Die Geschichte von dem riesengroßen Stein

Heute blätterte ich mal wieder in meiner Kindergartenmappe und betrachtete meine kleinen, selbst gestalteten „Kunstwerke“ von damals. Über 45 Jahre alt ist die Mappe schon. An die Entstehung mancher Bilder kann ich mich noch erinnern, zu manchen Bildern fällt mir eine Situation oder eine kleine Geschichte ein. Auf der Rückseite jedes Bildes stehen das Thema sowie das Datum und natürlich mein Name. Ich bin froh, dass meine Kindergärtnerin alle meine Arbeiten so sorgfältig abgeheftet hat.

Kurz bevor wir in die Schule kamen, wanderten wir auf den Kleinen Gleichberg. Das war eine alljährliche Tradition für alle zukünftigen Schulanfänger. Ich kann mich gut an diesen Tag erinnern. Fotos gibt es davon nicht, wir haben am nächsten Tag ein Bild mit Bleistift davon gezeichnet.

Auf meiner Zeichnung ist nicht ein einziges Kind zu sehen, nur der Berg, die Bäume, ein paar Granitsteine der ehemaligen Ringwälle der Kelten (für weitere Steine hatte ich scheinbar keine Lust mehr) und ein besonders großer Stein, der fast so groß war wie ich selbst damals. Der Stein lag ungefähr an der Stelle, wo jetzt die Schutzhütte steht. Weiterhin sieht man noch das Waldhaus und den Stausee. Das waren die für mich wichtigen Dinge, die auf meinem Bild sein mussten.

Nach diesem Wandertag war ich viele Jahre lang nicht mehr auf dem Kleinen Gleichberg. Etwa elf oder zwölf Jahre später bin ich mit meinem Freund wieder hoch gewandert. Schon vorher hatte ich ihm von dem riesengroßen Stein erzählt, an den ich mich noch gut erinnern konnte. Diesen Stein wollte ich ihm unbedingt zeigen, weil er für mich die Erinnerung an einen Tag aus meiner Kindheit symbolisierte.
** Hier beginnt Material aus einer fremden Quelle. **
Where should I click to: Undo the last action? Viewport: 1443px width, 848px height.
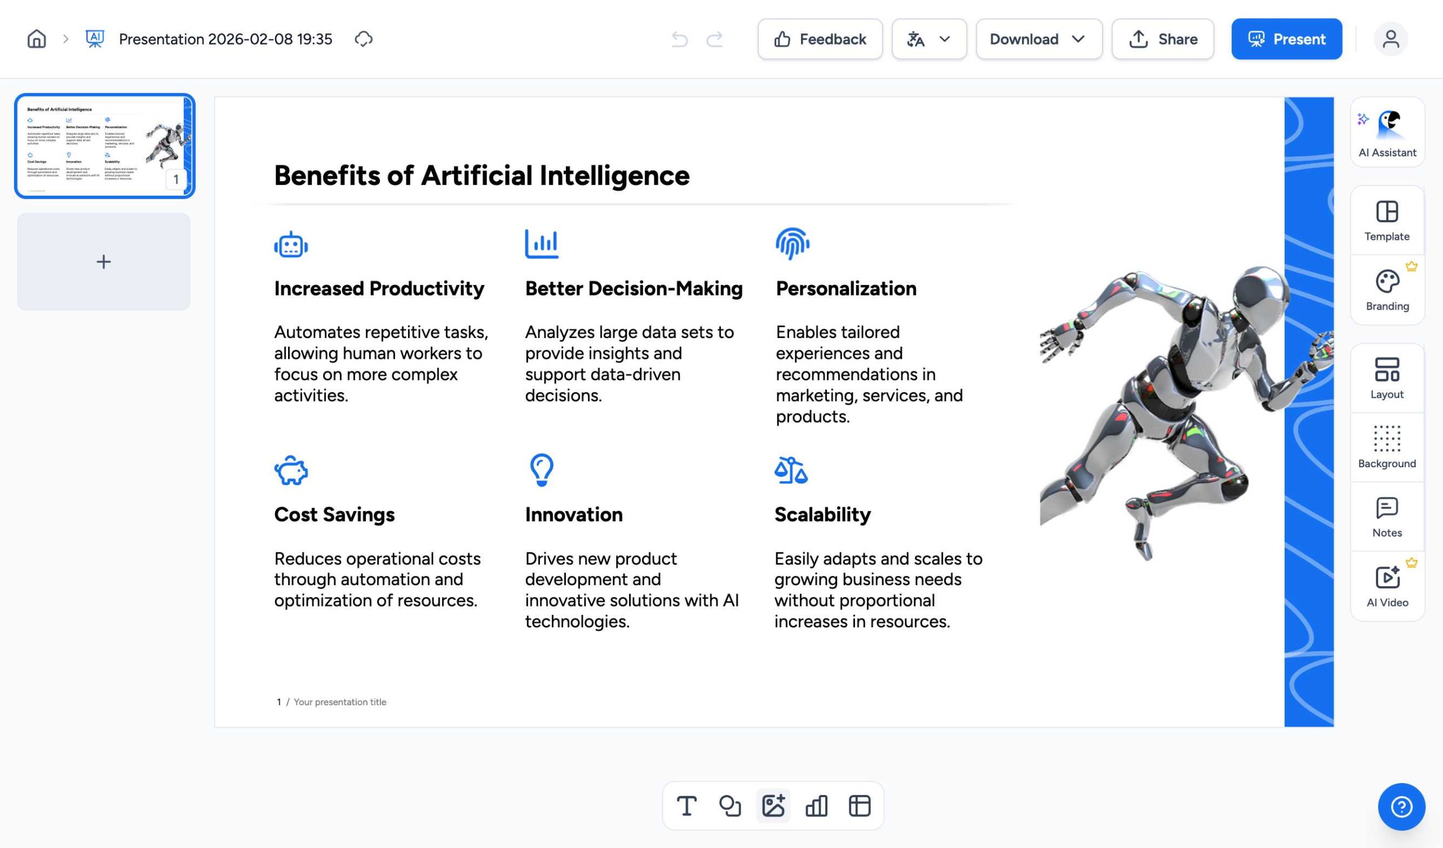[680, 39]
Als wir an der Stelle ankamen, lag da auch ein Stein. Von groß oder gar riesengroß konnte allerdings nicht die Rede sein. Ich war zunächst etwas verwirrt und enttäuscht und schaute mich um, ob da nicht irgendwo doch noch dieser große Stein läge. Das war natürlich absurd, denn dieser mickrige Stein, der da lag – das war tatsächlich mein riesengroßer Stein von damals, nur ich war inzwischen beträchtlich gewachsen und die Relationen hatten sich ganz einfach geändert.

Mir war das zwar die ganze Zeit bewusst, ich wollte es trotzdem nicht wahr haben. Wir mussten letztendlich herzlich darüber lachen. Den Rest des Tages durfte ich mir jede Menge Gespött anhören: „Pass´auf, dass du nicht stolperst, hier liegen lauter Felsen herum …“ usw.

Immer, wenn wir heute auf den Gleichberg wandern, erzähle ich diese kleine Geschichte.